While in hospital the patient's symptoms resolved with conventional painkiller treatment. Based on the current evidence available we opted for a conservative treatment and regular follow-ups and up to the day of writing this report, about eight months later, the patient is still on the same management plan.

Discussion

In 70% of cases FD affects a single bone, Monostotic FD, with the frontal, sphenoid, ethmoid, orbit, zygoma, maxilla, mandible, and temporal bones being the common sites affected in craniofacial bones. However, monostotic fibrous dysplasia of the clivus is extremely rare [1, 2]. In 30% of cases FD is polyostotic affecting several bones, where the craniofacial bones are mainly affected.

McCune-Albright syndrome constitutes a Triad of polyostotic FD, skin hyperpigmentation, and endocrine dysfunction (hyperthyroid, precocious puberty, Cushing syndrome, acromegaly etc)

FD of the Clivus can be either asymptomatic or present with headache but in severe cases cranial nerve involvement may occur. On X-ray, three patterns of FD are identified: Cyst-like, Sclerotic and Mixed “Pagetoid” [2].

CT SCAN shows the characteristic appearance of thinning of the cortical bone, expansion of the affected area with “ground glass” density. [2].

MRI appearance varies between Low to intermediate T1 and low to high T2 signal.

The MRI appearance may not be as specific as the CT. however, the key findings In favour of FD on MRI are:

expansion of the involved bone with intact cortical outline, along with a varied degree of contrast enhancement within the lesion and not along the adjacent thickened dura.

FD in its early stages shows T2 hyperintensity but once the lesion becomes mineralized, it will appear hypointense on T1W and more so on T2W MR Image [3, 5].

The variation in MRI appearances may also be due to the overall cellularity, collagen content, extent of bone trabeculae, and cyst formation. [3, 5, 7].

It has been suggested that it is possible to obtain a correct diagnosis of fibrous dysplasia without the need for a biopsy. [3, 6]. However, biopsy might be needed if the diagnosis is doubtful or malignant transformation is suspected [4].

The management of fibrous dysplasia is not surgical unless it causes unacceptable or progressive deformity, cranial nerve compromise; severe headache, or development of a malignancy [1, 6]. Usually small, non-expansile solitary lesions will remain unchanged.

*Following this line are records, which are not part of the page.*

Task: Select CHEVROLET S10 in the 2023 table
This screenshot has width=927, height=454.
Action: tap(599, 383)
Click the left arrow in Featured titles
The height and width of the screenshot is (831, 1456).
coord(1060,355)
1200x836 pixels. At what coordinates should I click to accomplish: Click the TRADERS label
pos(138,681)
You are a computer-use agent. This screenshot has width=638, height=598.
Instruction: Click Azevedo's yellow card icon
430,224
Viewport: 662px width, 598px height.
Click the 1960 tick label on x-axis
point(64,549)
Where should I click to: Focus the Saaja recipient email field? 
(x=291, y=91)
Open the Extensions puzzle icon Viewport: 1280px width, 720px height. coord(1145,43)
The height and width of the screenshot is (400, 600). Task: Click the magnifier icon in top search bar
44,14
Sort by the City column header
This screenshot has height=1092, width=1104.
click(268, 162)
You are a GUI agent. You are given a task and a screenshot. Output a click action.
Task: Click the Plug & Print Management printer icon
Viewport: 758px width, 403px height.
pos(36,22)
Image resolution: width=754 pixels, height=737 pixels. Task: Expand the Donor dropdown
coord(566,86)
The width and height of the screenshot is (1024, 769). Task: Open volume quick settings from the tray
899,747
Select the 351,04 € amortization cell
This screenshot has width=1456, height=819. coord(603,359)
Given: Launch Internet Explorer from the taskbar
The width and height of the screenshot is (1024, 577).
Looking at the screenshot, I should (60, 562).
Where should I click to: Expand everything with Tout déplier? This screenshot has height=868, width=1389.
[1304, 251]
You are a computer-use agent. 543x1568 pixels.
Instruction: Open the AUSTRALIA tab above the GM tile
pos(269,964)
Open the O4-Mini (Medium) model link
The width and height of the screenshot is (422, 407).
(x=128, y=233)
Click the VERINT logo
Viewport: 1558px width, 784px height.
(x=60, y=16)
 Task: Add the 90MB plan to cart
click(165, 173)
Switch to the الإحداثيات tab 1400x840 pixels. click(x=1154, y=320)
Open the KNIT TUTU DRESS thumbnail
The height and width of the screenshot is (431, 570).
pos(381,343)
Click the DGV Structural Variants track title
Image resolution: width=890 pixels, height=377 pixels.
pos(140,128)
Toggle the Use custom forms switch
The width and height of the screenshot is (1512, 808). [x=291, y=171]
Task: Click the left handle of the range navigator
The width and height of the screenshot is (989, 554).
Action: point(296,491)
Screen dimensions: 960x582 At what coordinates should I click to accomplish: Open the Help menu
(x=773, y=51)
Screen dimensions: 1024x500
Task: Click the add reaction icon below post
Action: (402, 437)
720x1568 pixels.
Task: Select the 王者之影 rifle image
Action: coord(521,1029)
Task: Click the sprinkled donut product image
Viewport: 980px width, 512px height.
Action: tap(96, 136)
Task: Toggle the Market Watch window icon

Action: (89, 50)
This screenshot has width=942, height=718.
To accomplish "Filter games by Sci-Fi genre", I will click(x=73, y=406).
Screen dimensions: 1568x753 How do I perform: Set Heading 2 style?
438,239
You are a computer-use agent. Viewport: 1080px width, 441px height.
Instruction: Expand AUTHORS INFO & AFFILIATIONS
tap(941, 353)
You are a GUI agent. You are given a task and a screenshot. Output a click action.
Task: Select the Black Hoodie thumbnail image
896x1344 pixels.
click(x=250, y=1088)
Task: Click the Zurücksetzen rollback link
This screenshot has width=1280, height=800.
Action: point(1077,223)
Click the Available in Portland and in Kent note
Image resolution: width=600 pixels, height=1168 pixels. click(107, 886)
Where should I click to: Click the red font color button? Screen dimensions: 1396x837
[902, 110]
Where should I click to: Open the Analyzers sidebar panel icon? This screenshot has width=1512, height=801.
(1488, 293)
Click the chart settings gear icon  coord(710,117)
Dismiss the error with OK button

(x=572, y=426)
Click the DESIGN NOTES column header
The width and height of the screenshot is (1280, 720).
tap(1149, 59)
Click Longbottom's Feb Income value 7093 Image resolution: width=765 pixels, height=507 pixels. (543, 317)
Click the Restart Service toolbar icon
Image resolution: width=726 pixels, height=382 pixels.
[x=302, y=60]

Although the prognosis of fibrous dysplasia is generally good, malignant degeneration and aggressive behaviour have been described. The incidence of malignant transformation is highest for monostotic craniofacial lesions (0.05%). Osteosarcoma, fibrosarcoma, and chondrosarcoma are the malignancies reported in the literature.

A CT follow-up would be more appropriate for detection of any subtle changes in the morphology and internal structure of the lesion [6].

Conclusion

Fibrous dysplasia of the clivus is a rare disease, may be asymptomatic or may present with vary neurological manifestations. The diagnosis depends mainly on the typical CT-scan picture and biopsy is not needed unless malignancy is suspected or diagnosis is doubtful. Management in most cases is conservative unless unacceptable symptoms or complications have developed.